For many of you, that moment might be similar. Maybe you were that small child at an airshow, eyeing a static P-51 as a Stearman flew circles above you. Or maybe you remember watching airliners fly approaches over your house as a teenager. Or perhaps, as a young adult, someone offered you an airplane ride, and you never looked back.
The fact is, someone introduced you to aviation. Someone planted the seed, showed you the ropes, and made you believe you could become a pilot. Had that person or program not existed, would you have discovered aviation on your own? A sobering thought, right?

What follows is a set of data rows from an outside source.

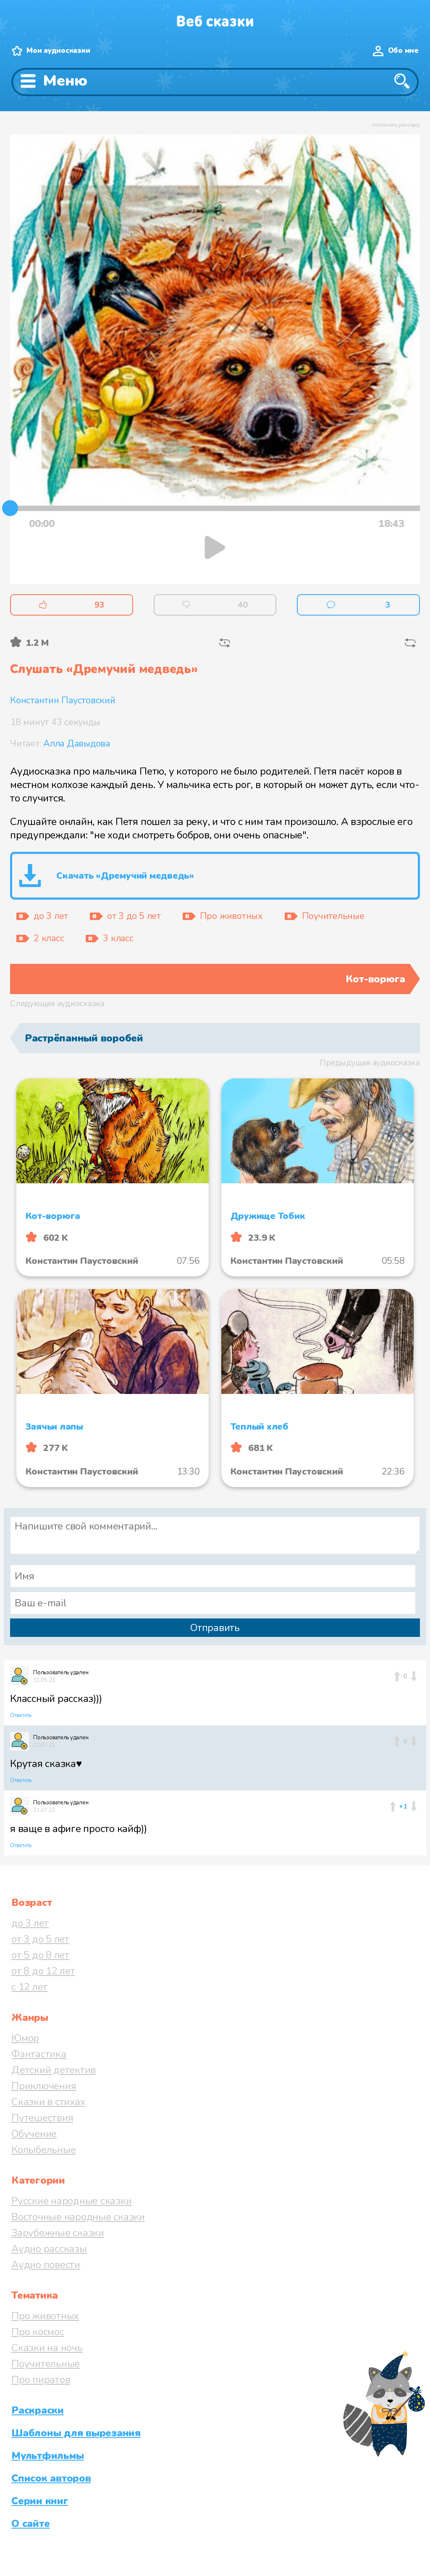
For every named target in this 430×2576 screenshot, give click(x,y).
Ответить (20, 1715)
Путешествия (42, 2117)
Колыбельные (43, 2149)
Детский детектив (53, 2070)
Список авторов (51, 2478)
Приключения (43, 2086)
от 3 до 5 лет (40, 1939)
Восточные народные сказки (78, 2217)
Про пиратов (40, 2379)
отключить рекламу (396, 125)
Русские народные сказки (71, 2201)
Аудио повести (45, 2264)
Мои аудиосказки (58, 50)
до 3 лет (30, 1923)
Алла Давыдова (76, 743)
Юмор (25, 2038)
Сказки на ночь (47, 2347)
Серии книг (39, 2501)
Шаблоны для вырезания (76, 2433)
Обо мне (403, 50)
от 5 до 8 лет (40, 1955)
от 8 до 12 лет (43, 1971)
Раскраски (37, 2410)
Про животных (45, 2316)
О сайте (30, 2523)
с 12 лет (29, 1987)
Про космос (37, 2331)
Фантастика (38, 2054)
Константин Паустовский (62, 700)
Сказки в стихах (48, 2102)
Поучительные (45, 2363)
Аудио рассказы (49, 2248)
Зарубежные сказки (57, 2232)
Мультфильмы (47, 2455)
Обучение (34, 2133)
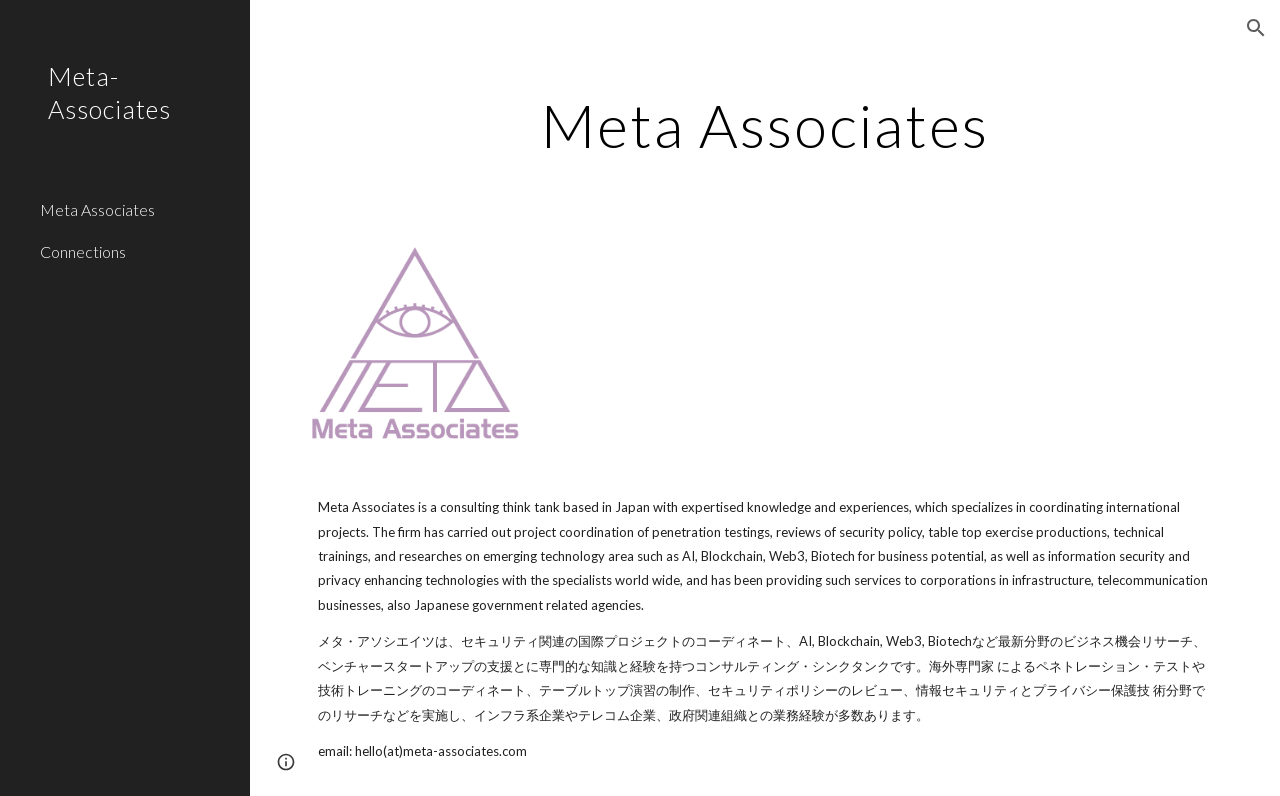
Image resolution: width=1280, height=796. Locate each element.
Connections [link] (83, 251)
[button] (1256, 28)
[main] (764, 125)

That’s why it’s so important to expose young people to aviation. Unless someone in their family is a pilot, many kids will never think about aviation as a probable hobby or career for them. Even a young person who has been exposed to aviation might find the process, and the environment, to be too foreign to really identify with it in a way that makes them believe that they can really become a pilot.
That’s where we come in.
If there’s an opportunity to get kids involved in aviation, to show them the ins and outs of what aviation is about, then we need to take it. As flight instructors, flight school managers and general aviation enthusiasts, we need to make the effort to bring kids into aviation through community and school partnerships. Bringing 30 fifth-graders to the airport might seem like a lot of work for little reward - and that’s the immediate reality - but the long-term payoff is priceless. Setting up programs with schools, creating an aviation curriculum for teenagers, obtaining simulators for classroom use, or putting on local “airport days” for kids… all of that takes a lot of effort, and you won’t see any immediate reward or any boost to your bottom line. But don’t think for a moment that those efforts are in vain; they are not.
Some of the kids who attend an event like a school airport tour, or like Aspen Aerospace Alliance’s “Around the World in Two Days” event, may never come back to your flight school. But many of them will leave with a better understanding of the aviation community and how it all works, and they’ll go home and research, and they’ll feel more comfortable calling up your flight school when they’re 15 or 16 years old to ask about flight lessons. For some of them, it might take a little longer, and maybe they’ll come back 15 years later with their own young child, remembering the day when the seed was planted in their own mind. Or perhaps they’ll decide to major in aerospace engineering and design airplanes, or become a computer engineer and design flight simulators, or they’ll become a teacher who will years later bring an aviation program into their classroom. These kids will not always come straight back to your flight school, but the exposure will benefit aviation as a whole, and that’s a return on investment the industry desperately needs. And that will pay off for your flight school.
Aviation is struggling. To sustain this business, we need more young people. We need fresh ideas. And we need to expose people to aviation who might not otherwise discover it on their own. As flight schools, instructors, and aviation advocates, if we don’t expose the next generations to aviation, who will?